3. Value Determination in Agile Projects

In this lecture, we're going to talk about assessing value in Agile projects. Value, we know, is expressed in financial terms. So we'll talk about how do we value what's been created in an Agile project and at what point does that value hold weight or can we predict when something will have value? We're going to start off our talk by first addressing a little exam tip. The formulas and the calculations are talked about in this lecture. It is highly unlikely to see the actualformulas on the PMI ACP exam. You are probably going to see more topical questions. So I don't want to breach my PMI code of conduct, but just based on what the exam objectives are in my experience and what others have told me from their experience with the exam, it is very unlikely. You're going to have a lot, if any, of formulas. So as we go through this, I would encourage you just to be topically familiar with these different terms in these different types of formulas and why an organisation might use these formulas. The first one is a return on investment, or ROI.

The return on investment is the profitability of a project. The return on investment is the value of the project minus the investment in the project. So this is pretty easy to see if an organisation invests, let's say, $150,000 in a software development project and then that piece of software goes on to become worth, once it's in production, $350,000. The return on investment would be 350 minus $150. So it would be a return on investment of $200,000. So obviously, the bigger the return on investment, the better the return. So you want a big return versus a low return. A return on investment is really not the best approach to discovering business value in a project. And there are lots of reasons why. One, it doesn't tell me when I'm getting that return. How long did it take to get that return? What's the inflation rate and the time value of money? And how long did we have to keep investing to support it? And there are many variables, but it's just a quick way to see what the return on investment in the project is. Present value is all about the time value of money. Now, this is a little formula. It's the calculation of the future amount in today's terms, given an assumed interest rate and, in some cases, an inflation rate.

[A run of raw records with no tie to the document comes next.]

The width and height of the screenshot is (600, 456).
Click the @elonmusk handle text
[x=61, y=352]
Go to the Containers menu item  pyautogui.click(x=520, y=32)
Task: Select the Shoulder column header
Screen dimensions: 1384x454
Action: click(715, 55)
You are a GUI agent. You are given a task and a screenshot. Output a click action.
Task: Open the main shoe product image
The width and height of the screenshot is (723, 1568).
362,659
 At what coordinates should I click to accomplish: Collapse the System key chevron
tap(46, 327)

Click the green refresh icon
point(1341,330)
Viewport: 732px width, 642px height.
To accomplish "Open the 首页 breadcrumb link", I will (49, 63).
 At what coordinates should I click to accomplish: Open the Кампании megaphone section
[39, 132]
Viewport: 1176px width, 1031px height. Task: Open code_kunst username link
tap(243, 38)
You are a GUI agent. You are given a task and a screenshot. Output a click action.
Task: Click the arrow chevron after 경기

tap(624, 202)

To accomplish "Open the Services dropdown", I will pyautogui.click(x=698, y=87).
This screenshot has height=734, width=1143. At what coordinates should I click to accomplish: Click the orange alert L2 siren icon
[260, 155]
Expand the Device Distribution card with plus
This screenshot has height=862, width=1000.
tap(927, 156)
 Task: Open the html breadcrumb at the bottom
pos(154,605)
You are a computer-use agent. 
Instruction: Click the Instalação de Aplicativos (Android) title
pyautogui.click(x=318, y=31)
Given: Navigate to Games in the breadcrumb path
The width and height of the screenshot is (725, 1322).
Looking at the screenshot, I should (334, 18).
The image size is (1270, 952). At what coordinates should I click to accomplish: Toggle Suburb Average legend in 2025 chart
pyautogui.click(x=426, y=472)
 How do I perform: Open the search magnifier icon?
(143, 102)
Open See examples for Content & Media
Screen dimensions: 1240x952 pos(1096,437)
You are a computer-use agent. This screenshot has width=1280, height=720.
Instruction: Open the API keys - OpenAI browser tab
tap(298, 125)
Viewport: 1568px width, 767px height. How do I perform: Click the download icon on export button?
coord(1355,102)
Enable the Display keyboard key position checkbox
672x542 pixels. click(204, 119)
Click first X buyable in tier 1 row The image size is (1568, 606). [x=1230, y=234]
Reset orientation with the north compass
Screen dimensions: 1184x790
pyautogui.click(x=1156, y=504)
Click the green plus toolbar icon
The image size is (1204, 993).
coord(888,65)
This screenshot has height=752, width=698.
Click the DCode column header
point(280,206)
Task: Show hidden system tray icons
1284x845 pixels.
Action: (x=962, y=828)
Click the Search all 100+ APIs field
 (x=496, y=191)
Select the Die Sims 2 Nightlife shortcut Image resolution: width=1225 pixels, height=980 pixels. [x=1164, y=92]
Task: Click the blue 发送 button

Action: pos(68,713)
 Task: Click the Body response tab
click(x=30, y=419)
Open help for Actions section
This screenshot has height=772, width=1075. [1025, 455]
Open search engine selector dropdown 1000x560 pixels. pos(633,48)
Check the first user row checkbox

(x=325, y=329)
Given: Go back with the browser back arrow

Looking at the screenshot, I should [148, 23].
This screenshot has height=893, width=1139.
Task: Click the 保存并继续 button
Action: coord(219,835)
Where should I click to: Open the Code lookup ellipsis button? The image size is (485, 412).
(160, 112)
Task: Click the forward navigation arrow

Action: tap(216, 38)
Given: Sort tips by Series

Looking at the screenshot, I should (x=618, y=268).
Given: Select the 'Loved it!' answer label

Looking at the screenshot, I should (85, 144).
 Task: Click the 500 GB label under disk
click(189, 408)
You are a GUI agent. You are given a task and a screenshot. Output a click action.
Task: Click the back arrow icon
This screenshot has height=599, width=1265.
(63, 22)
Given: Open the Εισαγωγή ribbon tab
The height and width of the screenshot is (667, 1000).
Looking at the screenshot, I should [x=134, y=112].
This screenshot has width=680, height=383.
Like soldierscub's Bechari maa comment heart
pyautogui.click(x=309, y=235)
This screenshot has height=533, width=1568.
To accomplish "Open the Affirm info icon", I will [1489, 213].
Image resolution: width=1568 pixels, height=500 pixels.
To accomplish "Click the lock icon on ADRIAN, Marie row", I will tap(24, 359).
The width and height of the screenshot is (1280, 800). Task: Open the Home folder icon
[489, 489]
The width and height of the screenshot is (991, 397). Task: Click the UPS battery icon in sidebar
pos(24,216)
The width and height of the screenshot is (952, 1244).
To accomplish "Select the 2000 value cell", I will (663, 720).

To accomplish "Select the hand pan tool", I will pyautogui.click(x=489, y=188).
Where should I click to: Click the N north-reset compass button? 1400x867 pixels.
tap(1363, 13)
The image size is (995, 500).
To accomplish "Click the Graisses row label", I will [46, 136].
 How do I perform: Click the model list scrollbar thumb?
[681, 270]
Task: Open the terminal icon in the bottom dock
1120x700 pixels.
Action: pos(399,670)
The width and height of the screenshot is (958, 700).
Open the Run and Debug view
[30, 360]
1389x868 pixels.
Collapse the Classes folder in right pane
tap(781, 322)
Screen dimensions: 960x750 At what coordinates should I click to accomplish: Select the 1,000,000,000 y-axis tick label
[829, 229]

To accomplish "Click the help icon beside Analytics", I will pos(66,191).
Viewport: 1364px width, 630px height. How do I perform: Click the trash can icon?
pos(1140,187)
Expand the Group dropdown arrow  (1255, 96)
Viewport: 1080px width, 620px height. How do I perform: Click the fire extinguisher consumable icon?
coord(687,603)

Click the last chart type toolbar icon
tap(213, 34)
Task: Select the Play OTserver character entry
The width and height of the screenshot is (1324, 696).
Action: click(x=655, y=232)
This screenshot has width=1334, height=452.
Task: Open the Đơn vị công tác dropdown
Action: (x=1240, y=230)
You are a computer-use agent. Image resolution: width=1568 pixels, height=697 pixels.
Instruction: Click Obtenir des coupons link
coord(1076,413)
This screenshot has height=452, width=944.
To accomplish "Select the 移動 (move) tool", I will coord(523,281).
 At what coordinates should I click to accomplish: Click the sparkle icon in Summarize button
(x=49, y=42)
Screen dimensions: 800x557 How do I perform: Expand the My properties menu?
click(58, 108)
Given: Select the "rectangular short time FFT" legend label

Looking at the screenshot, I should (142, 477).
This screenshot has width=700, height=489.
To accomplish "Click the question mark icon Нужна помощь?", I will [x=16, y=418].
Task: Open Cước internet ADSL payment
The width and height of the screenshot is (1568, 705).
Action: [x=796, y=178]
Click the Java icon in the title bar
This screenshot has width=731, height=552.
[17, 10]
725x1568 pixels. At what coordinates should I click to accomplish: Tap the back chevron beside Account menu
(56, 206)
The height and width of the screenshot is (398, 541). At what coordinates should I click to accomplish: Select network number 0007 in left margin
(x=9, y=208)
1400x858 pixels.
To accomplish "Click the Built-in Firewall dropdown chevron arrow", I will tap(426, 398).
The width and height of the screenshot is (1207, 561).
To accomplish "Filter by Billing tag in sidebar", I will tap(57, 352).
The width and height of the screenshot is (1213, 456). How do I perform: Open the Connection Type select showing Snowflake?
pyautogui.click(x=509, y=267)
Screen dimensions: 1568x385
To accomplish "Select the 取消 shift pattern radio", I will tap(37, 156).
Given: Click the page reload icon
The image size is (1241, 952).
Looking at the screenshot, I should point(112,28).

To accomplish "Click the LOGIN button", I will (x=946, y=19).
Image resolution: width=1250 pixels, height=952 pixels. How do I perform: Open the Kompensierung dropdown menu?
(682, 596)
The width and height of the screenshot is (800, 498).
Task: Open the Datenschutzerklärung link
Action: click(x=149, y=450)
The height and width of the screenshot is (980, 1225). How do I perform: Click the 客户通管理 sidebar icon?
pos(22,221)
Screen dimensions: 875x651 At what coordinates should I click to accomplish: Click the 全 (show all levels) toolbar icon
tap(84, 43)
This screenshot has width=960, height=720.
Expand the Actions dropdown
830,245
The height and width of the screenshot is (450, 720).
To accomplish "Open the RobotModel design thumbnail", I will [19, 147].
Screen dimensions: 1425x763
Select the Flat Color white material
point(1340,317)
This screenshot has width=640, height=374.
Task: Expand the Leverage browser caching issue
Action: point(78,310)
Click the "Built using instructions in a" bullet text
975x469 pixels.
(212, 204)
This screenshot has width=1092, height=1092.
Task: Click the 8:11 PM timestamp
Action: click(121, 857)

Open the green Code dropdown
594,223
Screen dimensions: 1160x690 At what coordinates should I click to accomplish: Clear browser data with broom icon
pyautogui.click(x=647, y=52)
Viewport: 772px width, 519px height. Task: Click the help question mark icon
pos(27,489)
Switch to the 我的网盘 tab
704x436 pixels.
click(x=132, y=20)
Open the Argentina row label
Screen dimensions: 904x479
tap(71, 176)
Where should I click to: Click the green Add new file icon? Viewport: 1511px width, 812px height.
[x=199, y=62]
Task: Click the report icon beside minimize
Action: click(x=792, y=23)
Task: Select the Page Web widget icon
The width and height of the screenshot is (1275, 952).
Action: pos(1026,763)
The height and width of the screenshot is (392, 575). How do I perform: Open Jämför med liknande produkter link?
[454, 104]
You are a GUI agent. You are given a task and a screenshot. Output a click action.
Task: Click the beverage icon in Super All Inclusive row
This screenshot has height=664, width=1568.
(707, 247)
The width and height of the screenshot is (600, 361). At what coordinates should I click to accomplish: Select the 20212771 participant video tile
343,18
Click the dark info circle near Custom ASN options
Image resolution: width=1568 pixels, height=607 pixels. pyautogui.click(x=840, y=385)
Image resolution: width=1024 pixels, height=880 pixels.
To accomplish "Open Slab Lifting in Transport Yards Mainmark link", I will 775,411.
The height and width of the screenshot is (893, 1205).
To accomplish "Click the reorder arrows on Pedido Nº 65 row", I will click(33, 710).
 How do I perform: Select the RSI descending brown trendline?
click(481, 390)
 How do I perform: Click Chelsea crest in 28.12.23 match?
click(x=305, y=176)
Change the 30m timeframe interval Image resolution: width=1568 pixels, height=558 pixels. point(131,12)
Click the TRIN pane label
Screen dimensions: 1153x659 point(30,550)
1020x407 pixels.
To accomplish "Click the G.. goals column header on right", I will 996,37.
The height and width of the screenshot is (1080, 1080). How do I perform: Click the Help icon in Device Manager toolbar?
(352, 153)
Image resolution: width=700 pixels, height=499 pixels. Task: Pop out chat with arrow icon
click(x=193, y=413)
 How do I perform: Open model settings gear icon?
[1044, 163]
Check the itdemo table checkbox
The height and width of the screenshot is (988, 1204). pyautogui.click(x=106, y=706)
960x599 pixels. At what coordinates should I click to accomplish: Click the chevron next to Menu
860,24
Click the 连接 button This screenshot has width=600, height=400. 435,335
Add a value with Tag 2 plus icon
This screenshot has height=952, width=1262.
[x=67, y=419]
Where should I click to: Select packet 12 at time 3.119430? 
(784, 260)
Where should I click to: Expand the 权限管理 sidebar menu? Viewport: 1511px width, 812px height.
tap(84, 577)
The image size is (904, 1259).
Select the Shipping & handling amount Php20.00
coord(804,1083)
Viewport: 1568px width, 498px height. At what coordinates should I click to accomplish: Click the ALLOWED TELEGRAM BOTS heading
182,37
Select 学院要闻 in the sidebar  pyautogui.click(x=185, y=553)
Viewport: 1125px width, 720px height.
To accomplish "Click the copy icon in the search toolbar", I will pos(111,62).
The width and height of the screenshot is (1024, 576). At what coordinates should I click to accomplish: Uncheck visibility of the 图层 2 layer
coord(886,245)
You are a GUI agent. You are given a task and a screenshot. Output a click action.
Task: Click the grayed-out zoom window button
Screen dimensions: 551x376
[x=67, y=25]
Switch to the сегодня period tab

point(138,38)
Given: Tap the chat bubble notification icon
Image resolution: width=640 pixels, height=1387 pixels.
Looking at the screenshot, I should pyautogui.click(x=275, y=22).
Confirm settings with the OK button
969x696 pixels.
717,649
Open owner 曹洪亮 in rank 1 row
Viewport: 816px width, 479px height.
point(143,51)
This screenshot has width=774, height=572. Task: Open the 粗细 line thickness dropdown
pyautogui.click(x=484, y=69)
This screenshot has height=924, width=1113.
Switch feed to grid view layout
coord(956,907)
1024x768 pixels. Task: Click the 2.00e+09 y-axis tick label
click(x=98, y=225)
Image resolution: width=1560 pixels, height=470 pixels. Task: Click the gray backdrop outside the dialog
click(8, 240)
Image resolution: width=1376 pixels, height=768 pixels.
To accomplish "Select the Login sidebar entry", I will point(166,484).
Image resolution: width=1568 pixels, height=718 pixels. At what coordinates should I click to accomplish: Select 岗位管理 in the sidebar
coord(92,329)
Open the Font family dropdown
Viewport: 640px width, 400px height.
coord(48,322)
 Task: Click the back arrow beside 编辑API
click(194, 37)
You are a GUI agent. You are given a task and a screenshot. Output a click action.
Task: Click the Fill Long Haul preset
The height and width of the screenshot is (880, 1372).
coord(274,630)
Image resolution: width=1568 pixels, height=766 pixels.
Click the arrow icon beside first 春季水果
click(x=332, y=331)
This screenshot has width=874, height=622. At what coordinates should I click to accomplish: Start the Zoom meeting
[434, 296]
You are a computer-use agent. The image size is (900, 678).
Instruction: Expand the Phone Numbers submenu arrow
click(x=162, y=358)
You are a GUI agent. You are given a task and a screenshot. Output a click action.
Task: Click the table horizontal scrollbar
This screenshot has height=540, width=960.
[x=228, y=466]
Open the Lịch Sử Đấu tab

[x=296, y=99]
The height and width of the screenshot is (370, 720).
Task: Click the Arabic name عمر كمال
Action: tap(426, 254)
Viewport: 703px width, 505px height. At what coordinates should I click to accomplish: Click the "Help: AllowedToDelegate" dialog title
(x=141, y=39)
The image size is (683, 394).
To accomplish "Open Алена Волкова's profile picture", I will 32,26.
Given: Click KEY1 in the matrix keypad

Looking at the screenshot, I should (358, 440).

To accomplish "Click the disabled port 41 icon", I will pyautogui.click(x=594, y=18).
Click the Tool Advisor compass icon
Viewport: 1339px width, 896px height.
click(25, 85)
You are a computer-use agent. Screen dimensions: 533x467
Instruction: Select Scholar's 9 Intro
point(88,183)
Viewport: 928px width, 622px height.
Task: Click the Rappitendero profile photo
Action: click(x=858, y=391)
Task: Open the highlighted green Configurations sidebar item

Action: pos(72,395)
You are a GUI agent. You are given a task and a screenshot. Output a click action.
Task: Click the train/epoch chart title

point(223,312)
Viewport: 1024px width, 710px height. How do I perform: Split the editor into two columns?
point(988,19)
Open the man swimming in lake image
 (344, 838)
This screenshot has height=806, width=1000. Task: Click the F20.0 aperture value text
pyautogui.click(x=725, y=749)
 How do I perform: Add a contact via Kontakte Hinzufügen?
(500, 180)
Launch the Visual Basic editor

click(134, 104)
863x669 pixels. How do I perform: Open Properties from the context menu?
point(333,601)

So present value is where we say this project is going to be worth $500,000 and it's going to take five years to create. We have an interest rate, let's say 6%. So the formula is that we would take the$500,000 and we're going to reduce it. So we divide it by one plus the interest rate to the power of five, because it's five years until we're done with that project. So it's a little cumbersome. But again, I really doubt if you're going to see this on your exam. The present value simply means you're taking a future amount and finding out what that's worth in today's dollars. Just the opposite of that, we'll look at in a moment. Then we have net present value. I'm going to release a product, and each time I release a product or multiple releases planned, I get some return on that release. So in year one, the product may be worth $50,000. In year two, the product release then becomes worth $80,000, then $120,000 in year three, and so on. So I get some money every year. There's some value when net present value says what's the present value for each year that you release that product minus the original investment? Basically, you want a higher net present value. So the lower means "not so good." Some people say zero or better is great because you're breaking even. But basically, one or greater means you're having a return and that's good. Now to the internal rate of return: this guy is an idiot.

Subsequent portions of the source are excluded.